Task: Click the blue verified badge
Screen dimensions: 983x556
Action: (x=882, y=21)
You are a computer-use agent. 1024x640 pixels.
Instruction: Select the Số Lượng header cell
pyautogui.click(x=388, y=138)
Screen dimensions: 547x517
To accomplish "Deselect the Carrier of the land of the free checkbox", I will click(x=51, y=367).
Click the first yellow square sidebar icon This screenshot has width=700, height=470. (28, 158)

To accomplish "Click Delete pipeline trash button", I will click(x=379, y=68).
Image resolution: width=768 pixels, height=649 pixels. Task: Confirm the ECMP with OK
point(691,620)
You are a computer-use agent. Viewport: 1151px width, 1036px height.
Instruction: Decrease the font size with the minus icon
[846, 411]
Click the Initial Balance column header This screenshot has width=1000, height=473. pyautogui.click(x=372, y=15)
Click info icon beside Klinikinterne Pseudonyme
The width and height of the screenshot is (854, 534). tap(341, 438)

++++++++++

EXERCISE DESCRIPTION: Now output the listing above, exactly as it appears.

REPLY TO THE EXERCISE:
Task: Click the blue verified badge
Screen dimensions: 983x556
Action: (x=882, y=21)
You are a computer-use agent. 1024x640 pixels.
Instruction: Select the Số Lượng header cell
pyautogui.click(x=388, y=138)
Screen dimensions: 547x517
To accomplish "Deselect the Carrier of the land of the free checkbox", I will click(x=51, y=367).
Click the first yellow square sidebar icon This screenshot has width=700, height=470. (28, 158)

To accomplish "Click Delete pipeline trash button", I will click(x=379, y=68).
Image resolution: width=768 pixels, height=649 pixels. Task: Confirm the ECMP with OK
point(691,620)
You are a computer-use agent. Viewport: 1151px width, 1036px height.
Instruction: Decrease the font size with the minus icon
[846, 411]
Click the Initial Balance column header This screenshot has width=1000, height=473. pyautogui.click(x=372, y=15)
Click info icon beside Klinikinterne Pseudonyme
The width and height of the screenshot is (854, 534). tap(341, 438)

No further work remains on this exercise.